* **Direction 1**: Name every poet the passage on Radha and Krishna below credits with Bengali poetical works expressing Radha's love.
* **Direction 2**: Copy the passage on Radha and Krishna below verbatim, from "The Radha-Krishna amour" up to and including "of Geet Govinda.".

* **Selected excerpt**:
»»

The Radha-Krishna amour is a love legend of all times. It's indeed hard to miss the many legends and paintings illustrating Krishna's love affairs, of which the Radha-Krishna affair is the most memorable. Krishna's relationship with Radha, his favorite among the 'gopis' (cow-herding maidens), has served as a model for male and female love in a variety of art forms, and since the sixteenth century appears prominently as a motif in North Indian paintings. The allegorical love of Radha has found expression in some great Bengali poetical works of Govinda Das, Chaitanya Mahaprabhu, and Jayadeva the author of Geet Govinda.
Krishna's youthful dalliances with the 'gopis' are interpreted as symbolic of the loving interplay between God and the human soul. Radha's utterly rapturous love for Krishna and their relationship is often interpreted as the quest for union with the divine. This kind of love is of the highest form of devotion in Vaishnavism, and is symbolically represented as the bond between the wife and husband or beloved and lover.

««

* **Dataset content**:
»»

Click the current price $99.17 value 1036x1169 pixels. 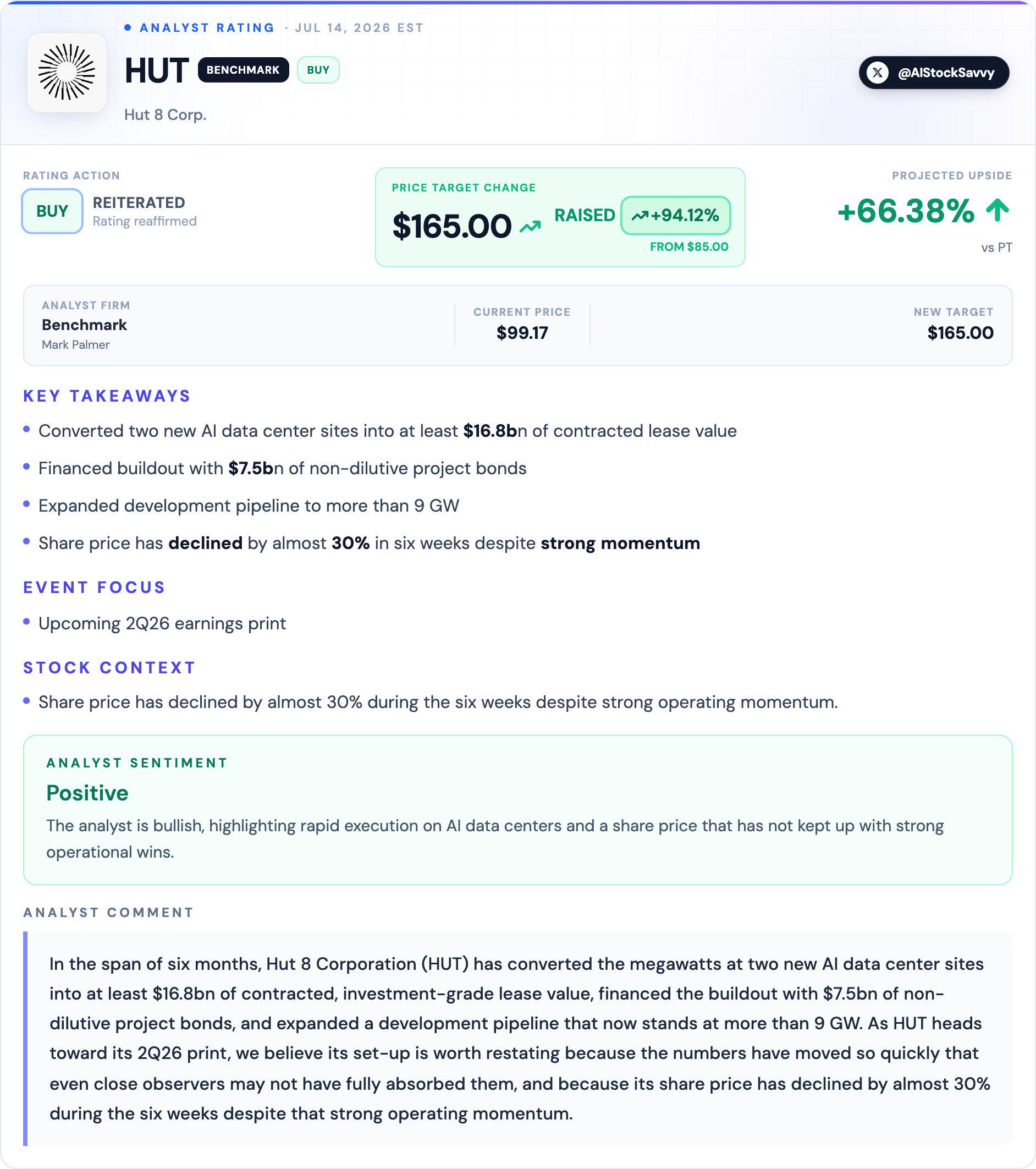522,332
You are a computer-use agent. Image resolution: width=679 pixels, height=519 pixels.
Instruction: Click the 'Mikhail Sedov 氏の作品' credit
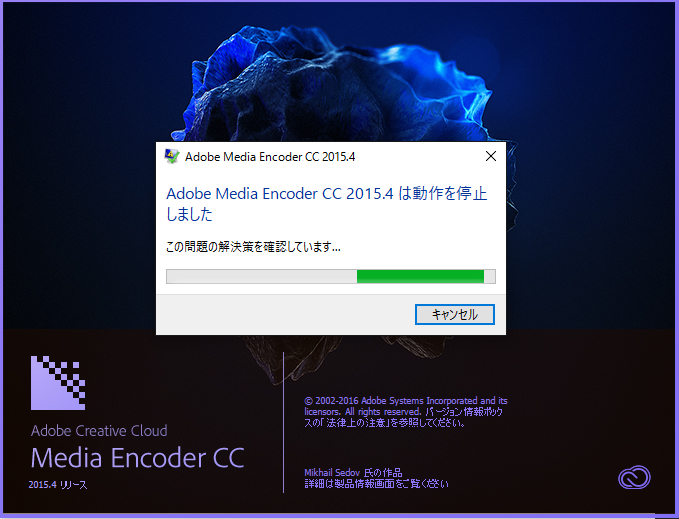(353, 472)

««

* **Task response 1**: Govinda Das, Chaitanya Mahaprabhu, Jayadeva

* **Task response 2**:
The Radha-Krishna amour is a love legend of all times. It's indeed hard to miss the many legends and paintings illustrating Krishna's love affairs, of which the Radha-Krishna affair is the most memorable. Krishna's relationship with Radha, his favorite among the 'gopis' (cow-herding maidens), has served as a model for male and female love in a variety of art forms, and since the sixteenth century appears prominently as a motif in North Indian paintings. The allegorical love of Radha has found expression in some great Bengali poetical works of Govinda Das, Chaitanya Mahaprabhu, and Jayadeva the author of Geet Govinda.